*** Excerpted data ***

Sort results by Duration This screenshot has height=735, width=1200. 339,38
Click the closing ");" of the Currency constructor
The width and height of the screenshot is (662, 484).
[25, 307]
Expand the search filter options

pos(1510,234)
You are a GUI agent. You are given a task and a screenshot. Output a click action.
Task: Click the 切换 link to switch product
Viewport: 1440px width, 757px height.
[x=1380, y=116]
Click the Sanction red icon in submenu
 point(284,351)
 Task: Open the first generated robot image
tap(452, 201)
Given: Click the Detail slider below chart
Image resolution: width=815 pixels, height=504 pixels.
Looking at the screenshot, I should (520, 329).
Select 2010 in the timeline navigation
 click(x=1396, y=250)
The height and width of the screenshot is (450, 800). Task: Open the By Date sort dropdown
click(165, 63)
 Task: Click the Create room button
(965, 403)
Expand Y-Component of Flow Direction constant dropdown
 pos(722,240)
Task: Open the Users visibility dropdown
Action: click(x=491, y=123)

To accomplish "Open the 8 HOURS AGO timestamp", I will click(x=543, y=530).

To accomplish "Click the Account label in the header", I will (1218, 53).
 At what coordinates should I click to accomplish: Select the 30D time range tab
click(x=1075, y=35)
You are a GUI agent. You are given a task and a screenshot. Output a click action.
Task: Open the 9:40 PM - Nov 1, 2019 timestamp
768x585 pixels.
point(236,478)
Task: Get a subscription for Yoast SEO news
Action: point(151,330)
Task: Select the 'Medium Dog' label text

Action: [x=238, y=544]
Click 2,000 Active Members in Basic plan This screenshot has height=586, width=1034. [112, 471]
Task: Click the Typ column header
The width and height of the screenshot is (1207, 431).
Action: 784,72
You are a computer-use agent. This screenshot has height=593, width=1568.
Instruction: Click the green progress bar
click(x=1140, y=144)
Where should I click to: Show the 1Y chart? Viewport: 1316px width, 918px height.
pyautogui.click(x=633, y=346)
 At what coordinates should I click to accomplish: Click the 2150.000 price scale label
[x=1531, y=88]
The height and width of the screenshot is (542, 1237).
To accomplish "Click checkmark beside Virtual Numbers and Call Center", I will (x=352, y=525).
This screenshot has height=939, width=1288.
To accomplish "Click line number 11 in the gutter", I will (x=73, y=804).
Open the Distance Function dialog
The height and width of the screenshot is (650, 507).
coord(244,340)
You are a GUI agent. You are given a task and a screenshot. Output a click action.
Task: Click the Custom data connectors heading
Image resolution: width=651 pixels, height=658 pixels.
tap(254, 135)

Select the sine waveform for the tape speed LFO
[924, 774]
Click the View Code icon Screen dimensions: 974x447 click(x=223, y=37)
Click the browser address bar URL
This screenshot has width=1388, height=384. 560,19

***

A verbatim copy of the listing is needed.

** Answer area **
Sort results by Duration This screenshot has height=735, width=1200. 339,38
Click the closing ");" of the Currency constructor
The width and height of the screenshot is (662, 484).
[25, 307]
Expand the search filter options

pos(1510,234)
You are a GUI agent. You are given a task and a screenshot. Output a click action.
Task: Click the 切换 link to switch product
Viewport: 1440px width, 757px height.
[x=1380, y=116]
Click the Sanction red icon in submenu
 point(284,351)
 Task: Open the first generated robot image
tap(452, 201)
Given: Click the Detail slider below chart
Image resolution: width=815 pixels, height=504 pixels.
Looking at the screenshot, I should (520, 329).
Select 2010 in the timeline navigation
 click(x=1396, y=250)
The height and width of the screenshot is (450, 800). Task: Open the By Date sort dropdown
click(165, 63)
 Task: Click the Create room button
(965, 403)
Expand Y-Component of Flow Direction constant dropdown
 pos(722,240)
Task: Open the Users visibility dropdown
Action: click(x=491, y=123)

To accomplish "Open the 8 HOURS AGO timestamp", I will click(x=543, y=530).

To accomplish "Click the Account label in the header", I will (1218, 53).
 At what coordinates should I click to accomplish: Select the 30D time range tab
click(x=1075, y=35)
You are a GUI agent. You are given a task and a screenshot. Output a click action.
Task: Open the 9:40 PM - Nov 1, 2019 timestamp
768x585 pixels.
point(236,478)
Task: Get a subscription for Yoast SEO news
Action: point(151,330)
Task: Select the 'Medium Dog' label text

Action: [x=238, y=544]
Click 2,000 Active Members in Basic plan This screenshot has height=586, width=1034. [112, 471]
Task: Click the Typ column header
The width and height of the screenshot is (1207, 431).
Action: 784,72
You are a computer-use agent. This screenshot has height=593, width=1568.
Instruction: Click the green progress bar
click(x=1140, y=144)
Where should I click to: Show the 1Y chart? Viewport: 1316px width, 918px height.
pyautogui.click(x=633, y=346)
 At what coordinates should I click to accomplish: Click the 2150.000 price scale label
[x=1531, y=88]
The height and width of the screenshot is (542, 1237).
To accomplish "Click checkmark beside Virtual Numbers and Call Center", I will (x=352, y=525).
This screenshot has height=939, width=1288.
To accomplish "Click line number 11 in the gutter", I will (x=73, y=804).
Open the Distance Function dialog
The height and width of the screenshot is (650, 507).
coord(244,340)
You are a GUI agent. You are given a task and a screenshot. Output a click action.
Task: Click the Custom data connectors heading
Image resolution: width=651 pixels, height=658 pixels.
tap(254, 135)

Select the sine waveform for the tape speed LFO
[924, 774]
Click the View Code icon Screen dimensions: 974x447 click(x=223, y=37)
Click the browser address bar URL
This screenshot has width=1388, height=384. 560,19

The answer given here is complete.